Money Mantra of the Week: You take your time.
Last week, I talked about money beliefs that shape us. Some of you asked for a quiz, so I made a Google Sheet for you to find out how your 4 money tendencies rank. Check it out and tell me if any of the questions are triggering.
This week I start off with savoring the moment. Plus: Marrying Jobs, Okay with Half, Quartr App and 1 For 1 Investing
🐢 Slow down to feel rich
When I was a 22 year old graduate making $60k/year, I used to have nagging questions in the back of my mind like “Will I ever be rich? Will I ever be able to retire?” This state of mind made me hustle, and I often felt like I was in a rush to do things.
Then I dug up an old note about the idea of savoring things.
To savor something is to stretch the time you take to experience it.
Sometimes when I’m eating, I close my eyes and chew slowly, taking in each bite. That alone can take a $10 dish and turn it into a $50 experience.
Conversely, a billionaire could inhale a 3 Michelin star meal and turn it into a cheap experience.
What’s the point of being wealthy if you’re always in a rush or stressed out?
This is now my north star for creating a rich life. I feel rich when I feel like I don’t have to rush. It doesn’t mean that I become lazy or stop working. It doesn’t mean I don’t respond to texts (OK—working on that). It means that I empower myself to experience time in a way that feels good to me. Because 99% of the time, the only personal making me feel rushed…is me.
Slow down and smell the rose beef

💒 Jobs that marry together the most
Flowing Data released a fun tool: choose your profession, and it’ll show you a ranked list of other professions your spouse is most likely to be.
I’m a writer, so…where my other writers, managers and teachers at?!
📉 Train yourself to be okay with half
These are rosy times in investing. The stock market is way up, as is crypto and other assets. If you’re like me and invested in higher risk, high growth areas, then just remember that good times will not continue forever.
Hard times create strong men. Strong men create good times. Good times create weak men. Weak men create hard times.
G. Michael Hopf
Replace “men” in that quote with “investors.” If all we’re used to is easy returns—it may not prepare us for hard times in the investing world.
This is an exercise I try to do: Take your portfolio value and imagine it gets cut in half.
- Will I panic sell or hold on for dear life?
- Can I stomach the drop? What will my emotions be like?
- Do I have enough cash on hand for other opportunities?
It can be even more instructive to look at how we’ve behaved in past big financial events, and adjust based on the type of investor you are.
This is just my version of worst case scenario planning. No one whose portfolios got wiped in 2000 or 2008 thought it would happen to them. (Counterintuitively, the best thing to do after those big crashes is to plow money back into the market when its at its lowest.)

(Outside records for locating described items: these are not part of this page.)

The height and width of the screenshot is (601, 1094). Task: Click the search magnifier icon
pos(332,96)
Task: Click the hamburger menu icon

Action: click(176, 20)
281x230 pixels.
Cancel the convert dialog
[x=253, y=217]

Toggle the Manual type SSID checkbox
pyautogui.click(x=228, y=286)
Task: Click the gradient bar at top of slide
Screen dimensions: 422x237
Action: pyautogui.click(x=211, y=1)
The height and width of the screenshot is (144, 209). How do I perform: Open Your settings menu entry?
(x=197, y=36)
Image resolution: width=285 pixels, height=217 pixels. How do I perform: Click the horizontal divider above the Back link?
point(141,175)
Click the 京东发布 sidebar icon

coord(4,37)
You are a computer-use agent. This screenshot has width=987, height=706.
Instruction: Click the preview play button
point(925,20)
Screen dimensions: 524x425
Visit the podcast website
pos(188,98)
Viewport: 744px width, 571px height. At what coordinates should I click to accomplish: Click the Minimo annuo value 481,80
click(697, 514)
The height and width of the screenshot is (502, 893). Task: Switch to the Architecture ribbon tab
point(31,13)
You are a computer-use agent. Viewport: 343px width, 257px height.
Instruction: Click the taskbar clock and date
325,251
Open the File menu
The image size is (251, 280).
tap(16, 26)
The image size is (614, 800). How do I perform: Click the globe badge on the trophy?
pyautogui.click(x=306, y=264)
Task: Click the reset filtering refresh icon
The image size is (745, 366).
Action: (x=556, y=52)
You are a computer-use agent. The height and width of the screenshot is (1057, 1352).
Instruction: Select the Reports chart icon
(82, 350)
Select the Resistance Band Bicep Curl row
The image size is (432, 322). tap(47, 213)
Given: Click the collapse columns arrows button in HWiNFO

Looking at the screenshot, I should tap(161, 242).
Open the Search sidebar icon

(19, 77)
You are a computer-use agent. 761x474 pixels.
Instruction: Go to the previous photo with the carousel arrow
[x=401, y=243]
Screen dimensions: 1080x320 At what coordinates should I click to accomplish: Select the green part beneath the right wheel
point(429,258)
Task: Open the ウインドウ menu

🪙 QuartR app: keep up with stock news from the source
In investing you’ll always hear the caveat: do your own research. There’s a slick app that helps you do just that. QuartR (yes that’s the startupy spelling) is a free app that helps you find company calls, reports, slide decks and transcripts.

I’ve been enjoying their podcast player to listen in on earnings calls. You can play these calls at different speeds or and get a jump link to the investor Q&A.
Investor relations calls can be a bit dry, but I think they serve as the “straight from the horse’s mouth” version of company events before writers hype up or down the information. It’s refreshing to to hear from a relatively neutral tone You can also hear how the CEO and other executives are talking / thinking about their business.
💸 Money tip of the week: Spend a dollar, invest a dollar
The perennial question: how much should I invest or save? That’s a different answer for everyone, but here’s one simple framework to try out:
For whatever you want to spend money on, are you willing to save or invest that same amount?
I find this especially useful for luxury or unnecessary purchases. Instead of guilt trip, do a simple 1-for-1 calculation: I want to buy this $500 gizmo. Do I also have enough after to put $500 right into the stock market?
If yes, great. Put that money to work. If no, that might make a person rethink their purchase.
This can be a good starting point that someone could work up to higher levels of savings:
- Save/invest an equivalent amount to luxury purchases
- Save/invest the same amount as spending
- Save to buy yourself future months of freedom
There are also “round up” apps like Acorns that automatically invest based on your purchases. My personal favorite M1 Finance has a new owner’s reward card that will invest in stocks of companies that you spend money on, e.g. Netflix or AMC.